En segundo término, y siempre más allá de las formalidades normalmente vacías de los comunicados oficiales, comprobaremos si las reformas legales necesarias, penales y no penales, se ponen en marcha. Así, desde la derogación de la sedición —anacronismo autoritario sin parangón en la Europa contemporánea— y una reformulación de la malversación, volviendo a la tradición jurídica española, borrando la actual figura, copia mala alemana, hasta la reforma de la ley de partidos. En este campo, hay que redefinir las causas de inelegibilidad, limitar su extensión a causas sobrevenidas fruto de una interpretación poco conforme con el derecho a la participación política tanto de ciudadanos como de electos, de modo que no se altere el resultado de la voluntad popular. También, en este ámbito, se tiene que ir hasta la delimitación en contenidos y tiempo de actuación del sistema de juntas electorales. No hay que abrumar al lector con más reformas, algunas de las cuales son necesarias al margen del problema con Catalunya.
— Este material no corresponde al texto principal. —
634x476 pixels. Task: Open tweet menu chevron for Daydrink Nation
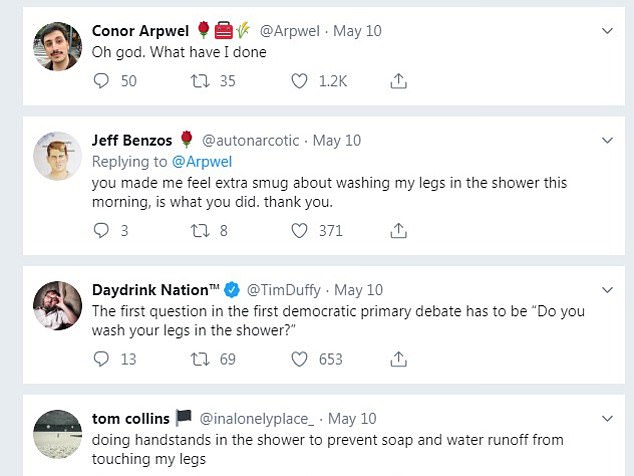(x=607, y=290)
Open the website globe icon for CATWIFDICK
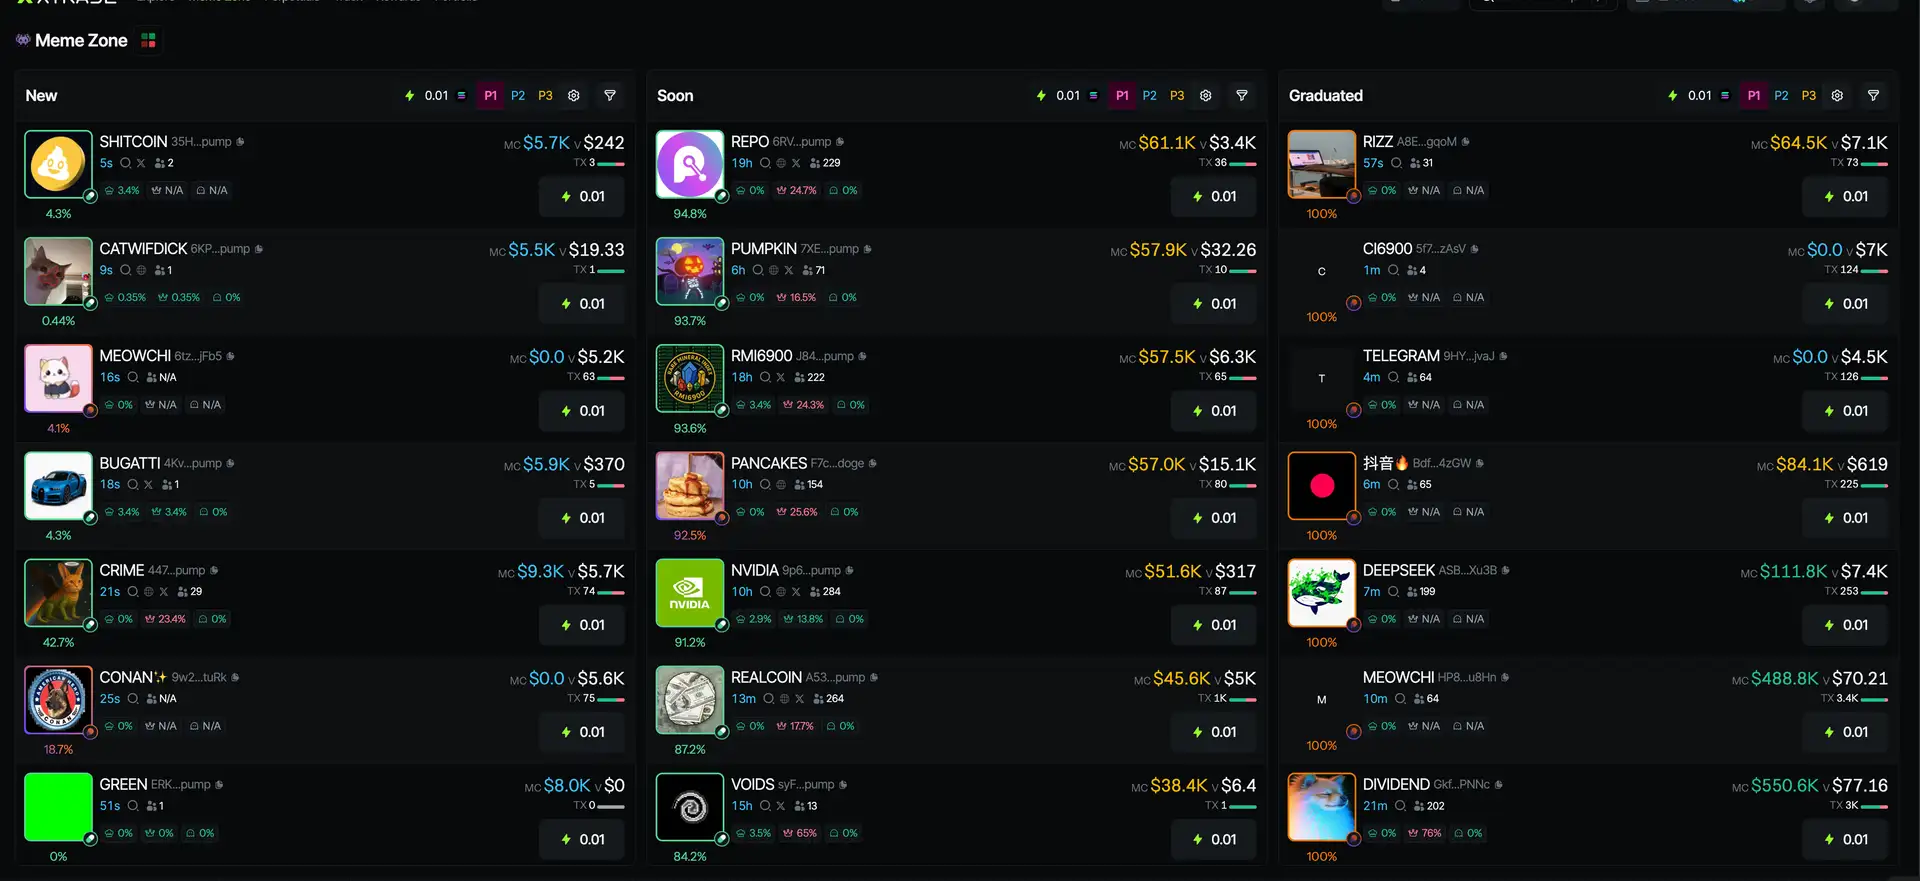 (x=141, y=270)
Al fin y al cabo, más que acuerdos, hace falta tener realidades nuevas y efectivas.

Y digo problema con Calalunya, no problema en Catalunya, como se quiere hacer pasar algunas veces desde el Madrid oficial. El problema, secular, es de encaje de Catalunya en una forma monolítica y unidimensional de ser español; encaje hoy por hoy para el cual cierta España no está preparada. Pero esta falta de encaje no supone, no ha supuesto nunca, un problema en Catalunya entre catalanes. Claro está que hay diferencias ideológicas y de todo tipo en Calalunya: las propias de una sociedad viva y sana, no monocorde ni unidimensional, sino plural y elástica que resuelve —cuando menos, lo intenta— sus problemas como se resuelven en democracia, es decir, votando, con todo lo que eso supone.

Lisa y llanamente: los unicornios no existen. Hay trabajo, pesado, muy pesado, y por mucho tiempo. Y como, aunque lo parezca, no jugamos una partida de ajedrez, no se le tiene que poner un reloj. Se le tiene que poner inteligencia, perseverancia, esperanza; y un buen retrovisor de largo alcance para constar lo que se haya adelantado. Culo di ferro, en suma. O, en castellano: olvidar el tengo prisa.